# Speed Limiter



## iTz SADISTIK (Apr 6, 2014)

Aus348 said:


> Alright guys, so my 1.4t has a speed limiter of 180kmph is there anyway to remove this?
> 
> Thanks -Aus348


If memory serves correctly you can't change this without flashing the BCM...


Sent from iFail Mobile


----------



## sx sonic (Nov 25, 2013)

One word. Tune.


----------



## Dragonsys (May 27, 2013)

Tune can remove it.


----------



## danhr (Apr 19, 2014)

Aus348 said:


> Alright guys, so my 1.4t has a speed limiter of 180kmph is there anyway to remove this?
> 
> Thanks -Aus348


Before you start the car, and the key is in "ACC" mode, hold down traction control button and then press the gas pedal 3 times very quickly, honk the horn, and then release the traction control button. You should hear an audible beep if you did it right. It is kind of hard at first, because you have to press the gas pedal so fast, so if you don't hear the beep, just start over and try again. then release the traction control button and it will be off!


----------



## stamas (Mar 7, 2014)

danhr said:


> Before you start the car, and the key is in "ACC" mode, hold down traction control button and then press the gas pedal 3 times very quickly, honk the horn, and then release the traction control button. You should hear an audible beep if you did it right. It is kind of hard at first, because you have to press the gas pedal so fast, so if you don't hear the beep, just start over and try again. then release the traction control button and it will be off!
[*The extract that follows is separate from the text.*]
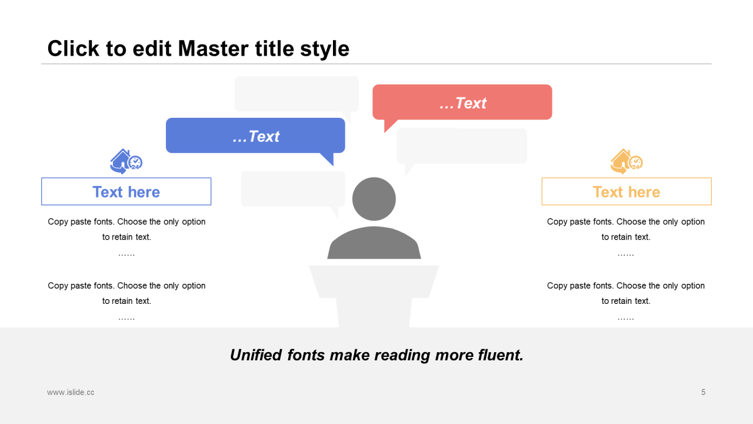This screenshot has width=753, height=424.
Task: Select the light gray podium shape
Action: click(374, 292)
thats for the 2011-2012 models if you have a 2013-2014 you have to make sure the radio is tuned to 220 frequency. hope this helped


----------



## jacobw1212 (Apr 18, 2014)

This did not work on my 2012 1.4T auto Cruze. I tried it numerous times. Is there anyone else who was having trouble with this. Mine is topping out at 112mph.


----------



## Merc6 (Jun 8, 2013)




----------



## spacedout (Dec 7, 2010)

jacobw1212 said:


> This did not work on my 2012 1.4T auto Cruze. I tried it numerous times. Is there anyone else who was having trouble with this. Mine is topping out at 112mph.
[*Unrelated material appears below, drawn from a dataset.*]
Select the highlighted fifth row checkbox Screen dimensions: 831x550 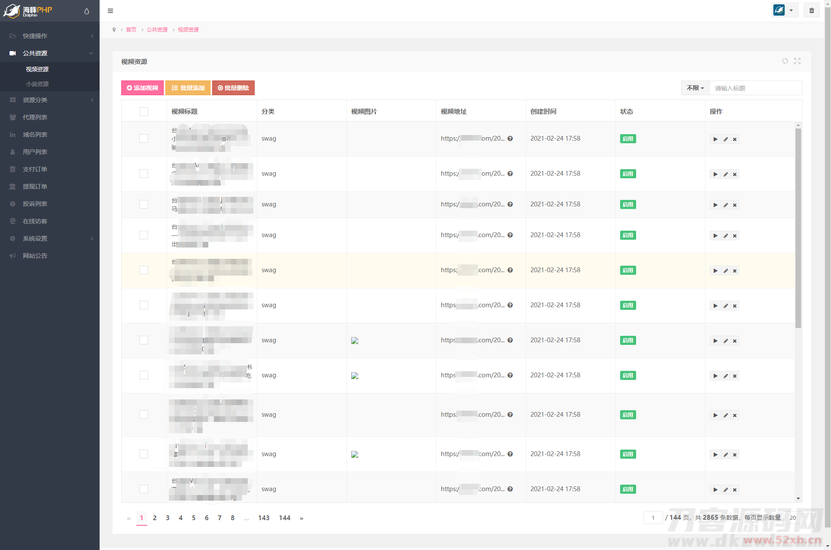pos(144,270)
I didn't think there was a speed limiter on the cruze in the USA. What gear were you in? Remember the way this car is geared 6th is not going to be your top speed gear, redline 4th then use 5th, never 6th.


----------



## dhpnet (Mar 2, 2014)

I drove rental cars daily for many years, and I learned that all GM cars have a limit around 112 MPH. You also cannot set the cruise control above about 105.


----------



## Merc6 (Jun 8, 2013)

dhpnet said:


> I drove rental cars daily for many years, and I learned that all GM cars have a limit around 112 MPH. You also cannot set the cruise control above about 105.
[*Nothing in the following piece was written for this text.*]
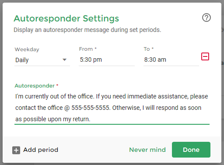Click the Autoresponder Settings dialog title
Screen dimensions: 224x165
coord(67,18)
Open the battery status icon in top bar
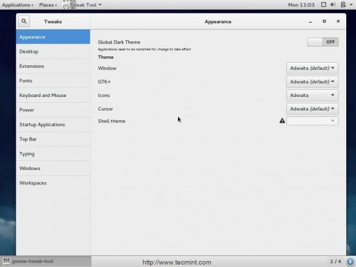Viewport: 356px width, 267px height. pos(343,5)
108 was the Chryslers but it's been a minute since I tried that theory.


----------



## dhpnet (Mar 2, 2014)

Merc6 said:


> 108 was the Chryslers but it's been a minute since I tried that theory.


LOL! A funny bit of trivia to know. I also haven't tried it since I was in my 20s.


----------



## iKermit (Dec 13, 2010)

If I may ask. Why do you want to go faster? I hope it's because of a track not street.

--Posting this from my toaster--


----------



## jacobw1212 (Apr 18, 2014)

I will try the 4th gear tonight. I emailed Trifecta and they told me originally the tune would disengage the limiter, this was not the case. I then sent a follow up email and they sent a re-tune without it. **NOTE** The WOT rep mentioned it is not safe to go above the recommended speed limiter as the stock tires are not made for greater speeds than that. Keep that in mind if you are going to choose to disengage the limiter. Stay safe fellow Cruzers!


----------



## Merc6 (Jun 8, 2013)

jacobw1212 said:


> I will try the 4th gear tonight. I emailed Trifecta and they told me originally the tune would disengage the limiter, this was not the case. I then sent a follow up email and they sent a re-tune without it. **NOTE** The WOT rep mentioned it is not safe to go above the recommended speed limiter as the stock tires are not made for greater speeds than that. Keep that in mind if you are going to choose to disengage the limiter. Stay safe fellow Cruzers!


I kinda remember there was a thread where you had to tell them you weren't running the factory tires. 70 MPH with the LRR on my car flickers the stabiltrac lights on gentle dry freeway bends.


----------



## Bullet (Aug 9, 2013)

Huh, what kind of speeds You have. I've never drove my Cruze above 120-130 km/h. That is my speed limit, built into my head. And the maksimum allowed speed in our motorways is just that 120 km/h. My normal speed is about 80 km/h. I do not understand into where people are in a such hurry nowadays. Well, perhaps I was young also once but from that it is so long time that I can't be sure anymore.......


----------



## Merc6 (Jun 8, 2013)

Bullet said:


> Huh, what kind of speeds You have. I've never drove my Cruze above 120-130 km/h. That is my speed limit, built into my head. And the maksimum allowed speed in our motorways is just that 120 km/h. My normal speed is about 80 km/h. I do not understand into where people are in a such hurry nowadays. Well, perhaps I was young also once but from that it is so long time that I can't be sure anymore.......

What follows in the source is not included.